The Google Chromebook is just the web. It doesn’t run Windows and it doesn’t have a bunch of preloaded software. It defies everything we’re used to when we think about traditional PCs. The Chromebook just runs Google Chrome in addition to all the services and apps Google is associated with. Given the lack of power and almost complete dependence on the web, who could best benefit from a Google Chromebook?
A Windows Competitor at Retail?
Google is clearly trying to take on the Windows dominated PC market with Chromebooks. However, we have to remember that Chromebooks are going to be sold to everyday consumers at Best Buy and Amazon. Regardless of whether we tech types consider the concept of cloud computing as a viable selling point, ordinary people won’t feel that way.
For $429, the Wi-Fi Samsung Chromebook can be yours. Stop for a moment and consider how an average person looking for a computer at Best Buy will evaluate this situation. On the left, they see a standard PC built by the likes of Toshiba, HP or Gateway. For between $330-$429, this customer can get a regular laptop with 3GB of memory, a 320GB hard drive, a HDMI output, DVD burner and more processing power than the average person needs.
On the right, they see a Samsung Chromebook. Here’s how a typical conversation between a customer and a Best Buy sales associate can go down.
“What does this do,” asks the customer to the sales associate.
“Well the Samsung Chromebook can go on the internet,” replies the sales associate.
“Can it burn DVDs?”
“No it can’t.”
“Can it install software from all over the web?”
“No it can’t.”
“Can it play games I purchased?”
“No it can’t.”
“So for the same price or more, I’m getting less than half the functionality of a normal PC?”
A Chromebook is easy to use. I’m sure someone like my mother can operate a Chromebook more easily than a Windows laptop. However, the average consumer isn’t as interested in the concept of cloud computing. They aren’t going to be sold on the web as a platform. They want value for their hard earned money. They want the strongest piece of machinery they can afford and frankly, they deserve it. A Chromebook is not for them.
A Tablet Competitor?
I understand the argument that comparing a Chromebook to a tablet is missing the point. But that doesn’t mean it isn’t a point worth considering. If you take away the keyboard, the Google Chromebook becomes very similar to a tablet. The Chrome Web Store takes the place of a typical app store and web browsing is still a huge part of the deal. One of the biggest differences is the very thing I just took away – the keyboard. Even tablets can sync up with a Bluetooth keyboard. Yes the user interface of tablets are vastly different than a Chromebook and the operating systems are completely different, but the core functionality (and hardware specs) are still similar.
The choice between a tablet such as the $400 Eee Pad Transformer and a $429 Samsung Chromebook is a toss up. Purchasing the laptop dock for the Transformer will make it more expensive than the Chromebook, but you may not want another laptop. From a price and spec standpoint, there is no clear winner here.
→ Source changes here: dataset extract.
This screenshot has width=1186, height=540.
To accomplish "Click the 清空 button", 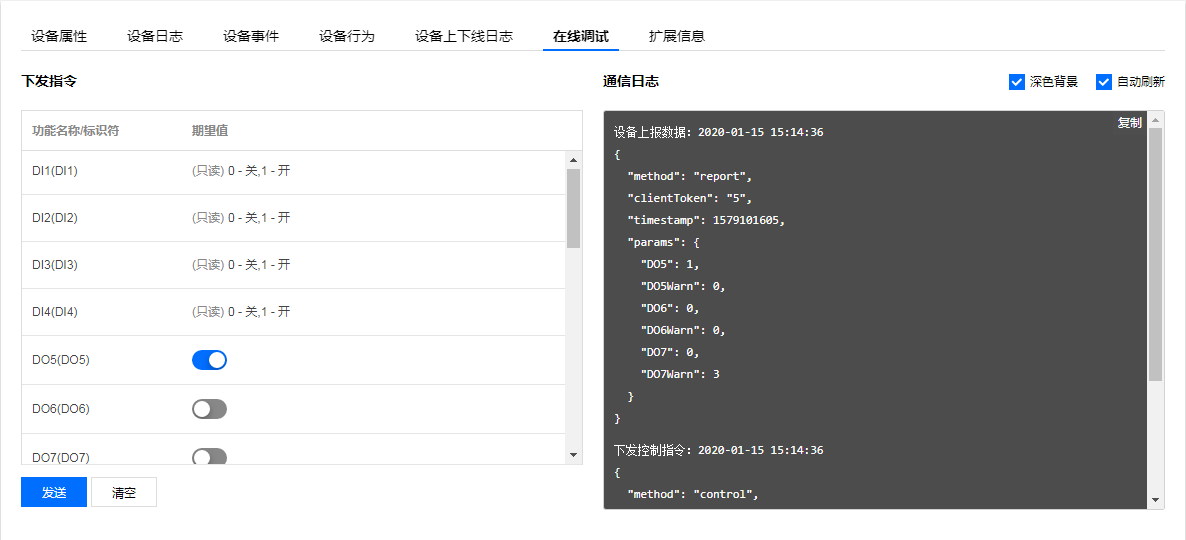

For Education and Enterprise?
Here’s where I think Chromebooks can shine. For $20 a month per user, schools can supply every student with a Chromebook. Alternatively for $28 a month per user, businesses can supply their workforce with Chromebooks. A computer that is being used primarily for work normally doesn’t require all the software and raw power a typical Windows laptop or Macbook supplies. In fact, I don’t think most people would want a powerhouse computer when they’re just doing simple tasks. Chromebooks are perfect for this purpose. Another advantage is the fact that all things are saved to the cloud. It makes working together and sharing documents a lot easier for businesses. These are the sectors in which Chromebooks can find success. It has the potential to disrupt the market that has been dominated by Windows for years.